As Kenya prepares to join other countries to participate in the COP21 planned for Paris later this month, it’s important to relook at the country’s implementation of the green growth agenda.
A number of activities geared towards dealing with the country’s climate change adaptations will only make sense if the national green growth and green economy initiatives are domesticated and implemented to the later.
Kenya has developed a number of documents to guide it on responding to effects of climate change, including a National Climate Change Response Strategy and National Climate Change Action Plan, while the National Climate Change Framework Policy and legislation are in their final stages of enactment to facilitate effective response to the phenomenon.
In the national strategy, a green growth plan and commitment to a green economy are major players in the country’s response to effects of climate change.
The environment has been accorded the highest legal provision and prioritised in the Constitution, including being recognised in Kenya’s Medium Term Plan II, and the environment and natural resources management policies, among others.
Kenya has committed to reducing its carbon dioxide emission by 30 per cent by 2030 and encouraging people to use biogas.
However, as the country prepares for the Paris summit on climate change, much of the green growth agenda has remained a Nairobi affair, with very little information in the countryside.
As we tackle the issue of a green economy at the national level, there is need to target the grassroots. We need to establish structures at the county level to push the green growth agenda.
As we make policies at the national level we need to build the capacity of counties to deal with the issue of a green economy as a way of dealing with climate change.

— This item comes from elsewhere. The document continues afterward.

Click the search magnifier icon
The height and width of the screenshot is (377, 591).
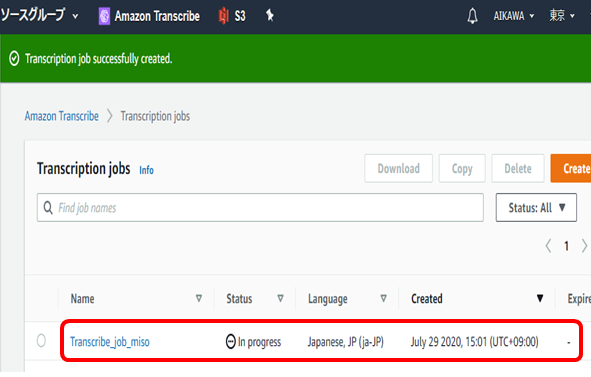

As a country, we need to invest in technology transfer to local farmers, on green growth, not only by the private sector but also by county governments, including ensuring that they prioritise the agenda in their planning structures and allocation of resources.
In a recent national green growth conference hosted by Micro Enterprise Support Programme Trust (MESPT), it was observed that these measures are not fully understood at the grassroots despite massive investment.
The conference noted that the country has huge potential to realise the green economy ambition, especially through the public-private partnership framework.
The country has capacity to generate over 8,500MW of electricity from green sources alone and still have an unexploited potential of 5,990MW.
By 2014, geothermal constituted 31.92 per cent of total electricity generated, coming second to hydro. But by end of January 2015 green energy (excluding hydro) had recorded massive growth, geothermal recorded a 214pc growth while wind power recorded a 107pc growth.